Work request:
Continue the plain-English summary of HB92, the Alaska CPR curriculum bill, picking up after its final bullet point.

Document excerpt:
- - - -

Plain English Breakdown
The official text specifies the Department of Education and Early Development as 'the department,' which was shortened to 'Department of Education' for readability.
HB92: CPR Curriculum for Alaska Public Schools
This law requires the Department of Education to create a curriculum teaching hands-only CPR and defibrillator use in public schools.
What This Bill Does
- Removes cardiopulmonary resuscitation (CPR) from the list of topics that school districts are only encouraged to teach.
- Requires the Department of Education to adopt curricula for instructing students on hands-only CPR.
- Allows certified instructors, emergency medical personnel, or teachers with valid certificates to lead these classes.
- Mandates that schools offer this instruction in any grade level chosen by the department.
- Requires lessons to include both classroom learning and hands-on practice.

- - - -

Data extract:
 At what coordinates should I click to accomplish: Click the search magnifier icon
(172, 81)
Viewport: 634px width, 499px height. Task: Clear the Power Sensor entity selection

- - - -

Answer below:
Who It Names or Affects
- The Department of Education
- Public school districts across Alaska
- Students in grades selected for CPR instruction
Terms To Know
- Hands-only cardiopulmonary resuscitation (CPR)
- A method of saving a life by pushing on the chest without giving mouth-to-mouth breaths.
- Automated external defibrillator
- A portable machine that can shock the heart to restart it during cardiac arrest.
Limits and Unknowns
- The bill does not specify which grade levels must receive this instruction.
- Schools may use videos for defibrillator training if in-person teaching is unavailable, but hands-on practice is still required for CPR skills.